Geopolitycznie wybór południowokoreańskiej oferty byłby także manifestacją woli pogłębienia strategicznej współpracy w ramach formatu Indo-Pacyfiku oraz zwiększenia zaangażowania Kanady w strukturach obronnych regionu. Jednocześnie zakup K9 mógłby stanowić przeciwwagę dla presji ze strony Stanów Zjednoczonych, oferujących haubicę M109A7 Paladin, która jednak pod względem parametrów bojowych oraz elastyczności przemysłowej ustępuje systemowi południowokoreańskiemu.
W ostatnich latach Ottawa coraz wyraźniej sygnalizuje chęć aktywniejszego uczestnictwa w misjach sojuszniczych, zarówno w Europie, jak i w regionie Indo-Pacyfiku – czego przykładem są m.in. zaangażowanie wojsk kanadyjskich na Litwie w ramach wysuniętej obecności NATO czy zacieśnianie współpracy wojskowej z Japonią i Koreą Południową.
Posiadanie interoperacyjnych środków wsparcia ogniowego, w postaci K9, ma znacząco zwiększyć możliwości operacyjne Kanadyjskich Sił Zbrojnych w działaniach ekspedycyjnych, a także ich wiarygodność jako partnera w misjach wielonarodowych.
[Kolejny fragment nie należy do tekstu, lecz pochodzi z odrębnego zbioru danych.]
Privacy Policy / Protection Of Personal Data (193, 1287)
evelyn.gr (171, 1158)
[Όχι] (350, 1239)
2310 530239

Warto także podkreślić, że zakup K9 mógłby wpisać się w szerszy trend budowania odporności państw Zachodu na zakłócenia łańcuchów dostaw i uzależnienie od jednego kierunku geopolitycznego. Dywersyfikacja źródeł uzbrojenia, poprzez sięgnięcie po technologię azjatycką, może zwiększyć strategiczną elastyczność Kanady w dobie rosnącej niestabilności i rywalizacji mocarstw.
Dla południowokoreańskiego przemysłu zbrojeniowego z kolei potencjalna umowa z Kanadą byłaby kolejnym wielkim sukcesem rodzimej armatohaubicy, która już dziś uznawany za najbardziej eksportowaną armatohaubicę samobieżną na świecie.
W praktyce potencjalny kontrakt mógłby również obejmować nie tylko same armatohaubice, ale również pojazdy amunicyjne K10, mobilne węzły dowodzenia i integrację z nowoczesnymi sieciocentrycznymi systemami kierowania ogniem, co pozwoliłoby Kanadzie stworzyć kompletną strukturę nowoczesnej artylerii lądowej. Wariant ten otwiera również możliwości rozwoju w kierunku amunicji precyzyjnej, dalekiego zasięgu czy integracji z bezzałogowcami rozpoznawczymi – co wpisuje się w szerszy trend transformacji artylerii w system „sensor-to-shooter” nowej generacji.
Wybór K9 Thunder przez Kanadę byłby czymś znacznie więcej niż tylko zakupem nowego sprzętu, byłby to wyraźny sygnał redefinicji roli kanadyjskiej artylerii w XXI wieku, wpisujący się zarówno w potrzebę modernizacji technicznej, jak i w szerszy paradygmat wzmacniania zdolności sojuszniczych oraz niezależności strategicznej państwa.